----- Source records -----

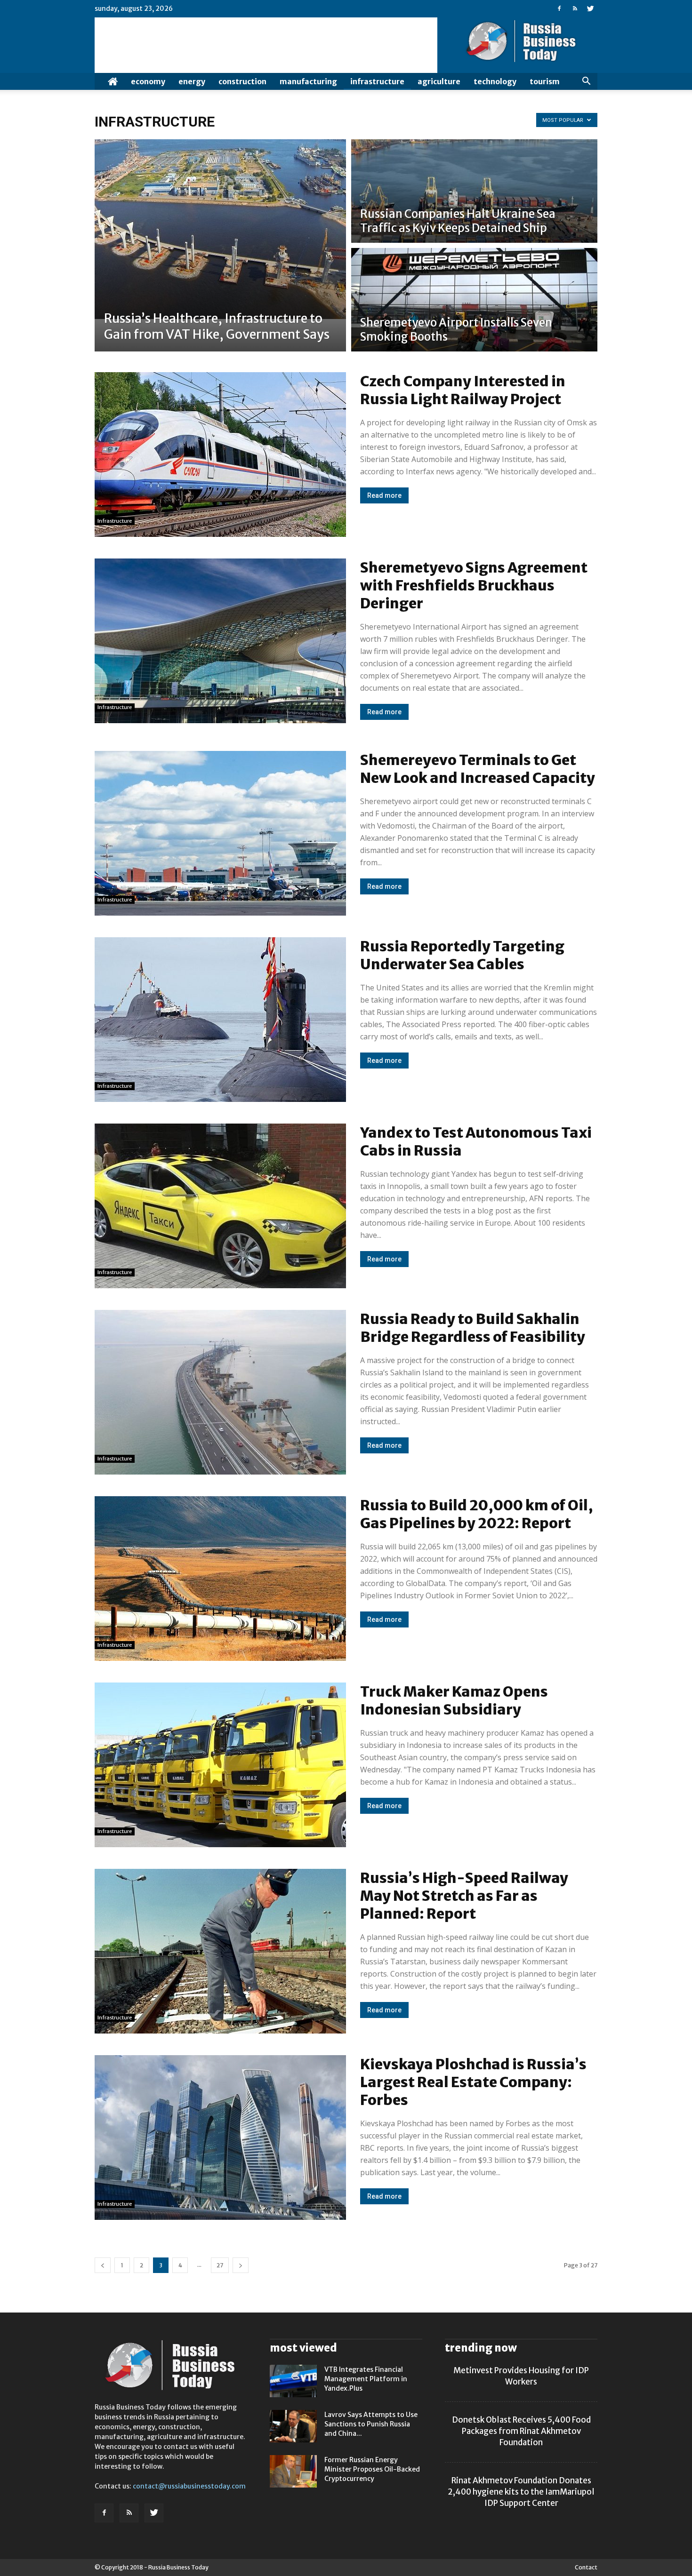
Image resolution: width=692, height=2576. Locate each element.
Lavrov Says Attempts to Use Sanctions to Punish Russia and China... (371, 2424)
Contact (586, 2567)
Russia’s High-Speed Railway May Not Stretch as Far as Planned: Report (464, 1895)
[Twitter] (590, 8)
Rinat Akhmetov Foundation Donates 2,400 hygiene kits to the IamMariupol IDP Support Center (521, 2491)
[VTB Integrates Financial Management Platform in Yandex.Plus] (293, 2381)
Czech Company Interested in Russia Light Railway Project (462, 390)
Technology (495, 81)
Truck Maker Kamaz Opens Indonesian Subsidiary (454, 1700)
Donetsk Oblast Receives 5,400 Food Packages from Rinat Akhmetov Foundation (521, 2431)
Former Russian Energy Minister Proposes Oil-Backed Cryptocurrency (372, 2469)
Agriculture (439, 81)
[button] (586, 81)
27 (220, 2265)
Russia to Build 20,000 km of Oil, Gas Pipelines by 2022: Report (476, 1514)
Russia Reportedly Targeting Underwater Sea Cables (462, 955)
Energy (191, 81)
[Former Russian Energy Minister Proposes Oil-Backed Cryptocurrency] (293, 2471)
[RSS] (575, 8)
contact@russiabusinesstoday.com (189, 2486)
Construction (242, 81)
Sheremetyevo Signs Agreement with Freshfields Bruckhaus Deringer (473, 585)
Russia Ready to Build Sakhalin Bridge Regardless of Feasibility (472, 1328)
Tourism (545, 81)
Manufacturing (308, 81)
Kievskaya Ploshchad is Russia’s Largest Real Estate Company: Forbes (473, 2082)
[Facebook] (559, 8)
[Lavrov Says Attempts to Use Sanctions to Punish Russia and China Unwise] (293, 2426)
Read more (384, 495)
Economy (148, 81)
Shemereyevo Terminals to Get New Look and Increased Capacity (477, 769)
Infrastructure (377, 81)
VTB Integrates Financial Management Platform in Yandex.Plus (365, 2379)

-----
----- Source records -----

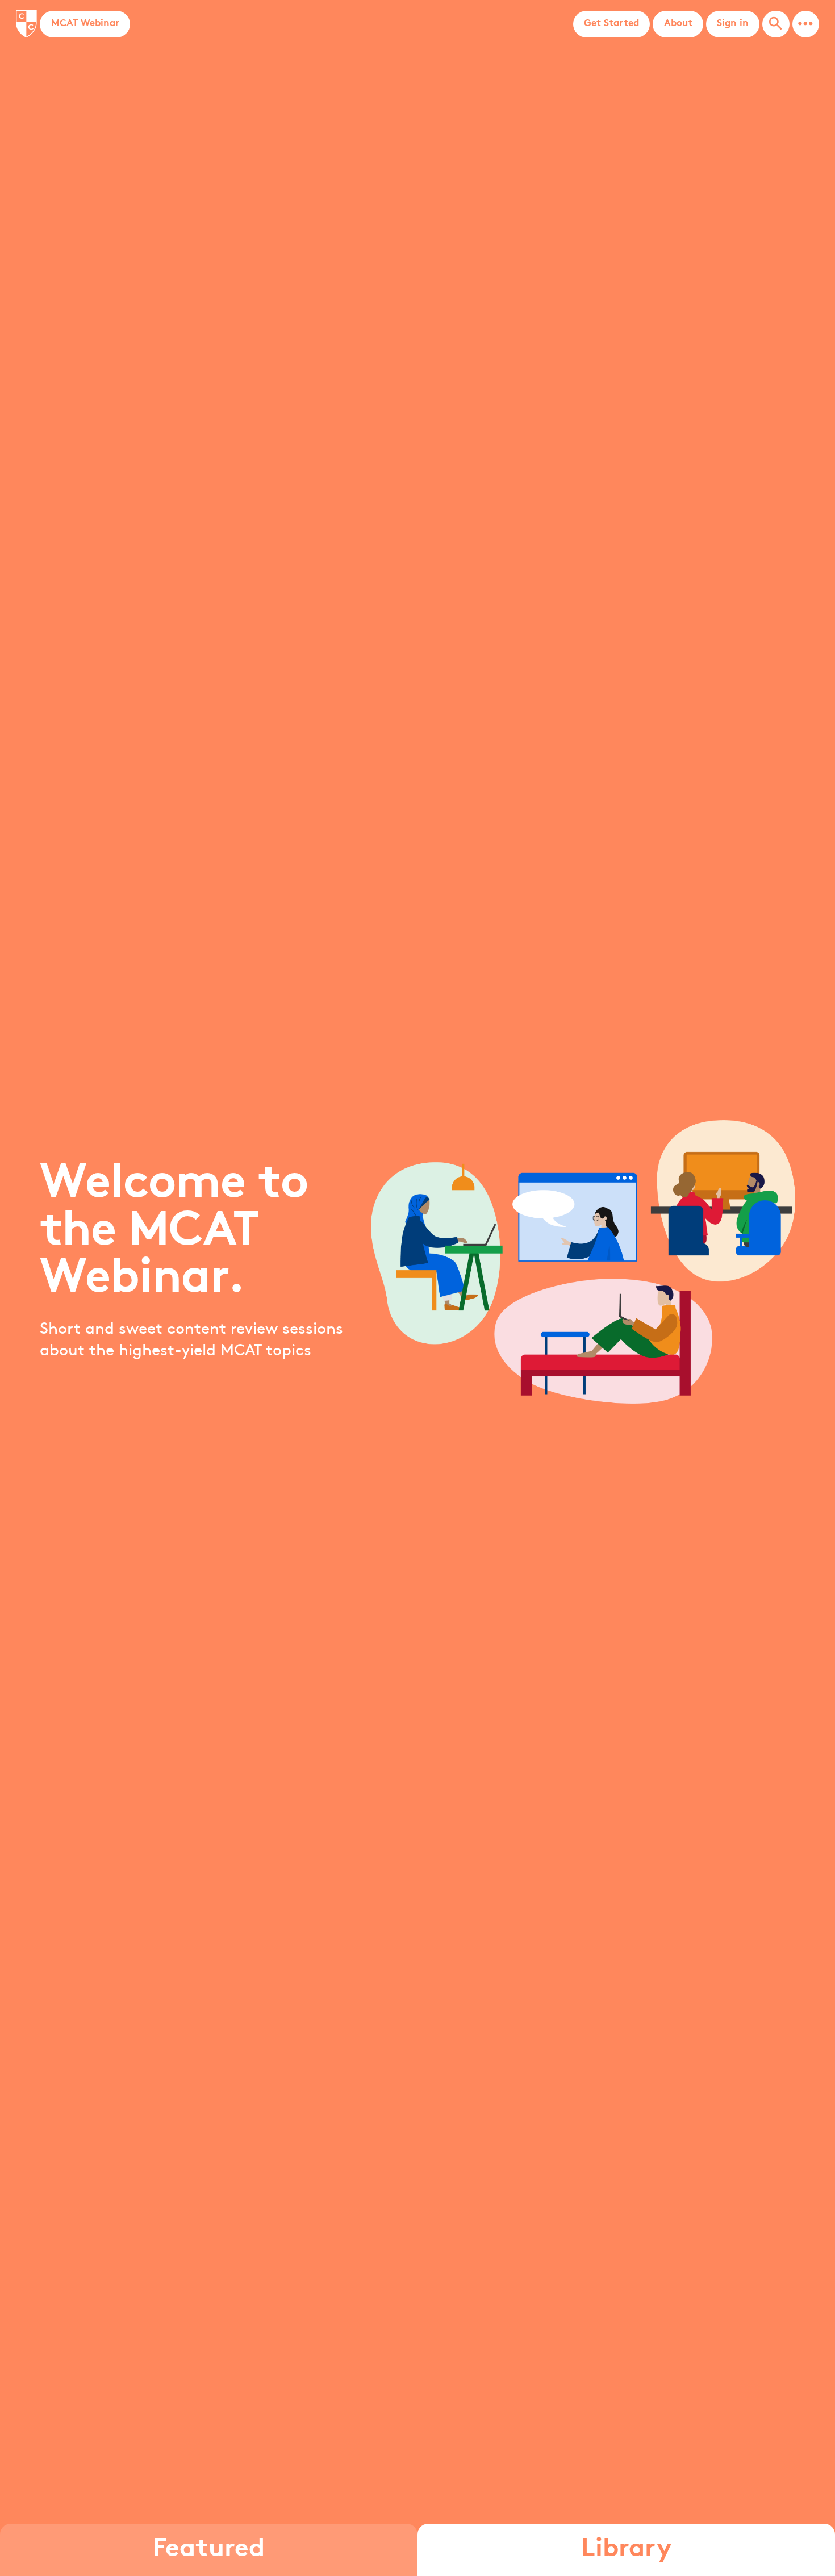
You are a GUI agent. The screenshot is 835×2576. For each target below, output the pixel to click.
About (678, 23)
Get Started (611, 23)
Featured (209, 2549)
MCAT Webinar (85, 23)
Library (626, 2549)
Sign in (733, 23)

-----

Exercise description: From the entries above, return exactly the line containing "Contact (586, 2567)", the line containing "Sheremetyevo Signs Agreement", and all lines between, and nothing else.

Solution to this exercise:
Contact (586, 2567)
Russia’s High-Speed Railway May Not Stretch as Far as Planned: Report (464, 1895)
[Twitter] (590, 8)
Rinat Akhmetov Foundation Donates 2,400 hygiene kits to the IamMariupol IDP Support Center (521, 2491)
[VTB Integrates Financial Management Platform in Yandex.Plus] (293, 2381)
Czech Company Interested in Russia Light Railway Project (462, 390)
Technology (495, 81)
Truck Maker Kamaz Opens Indonesian Subsidiary (454, 1700)
Donetsk Oblast Receives 5,400 Food Packages from Rinat Akhmetov Foundation (521, 2431)
Former Russian Energy Minister Proposes Oil-Backed Cryptocurrency (372, 2469)
Agriculture (439, 81)
[button] (586, 81)
27 (220, 2265)
Russia to Build 20,000 km of Oil, Gas Pipelines by 2022: Report (476, 1514)
Russia Reportedly Targeting Underwater Sea Cables (462, 955)
Energy (191, 81)
[Former Russian Energy Minister Proposes Oil-Backed Cryptocurrency] (293, 2471)
[RSS] (575, 8)
contact@russiabusinesstoday.com (189, 2486)
Construction (242, 81)
Sheremetyevo Signs Agreement with Freshfields Bruckhaus Deringer (473, 585)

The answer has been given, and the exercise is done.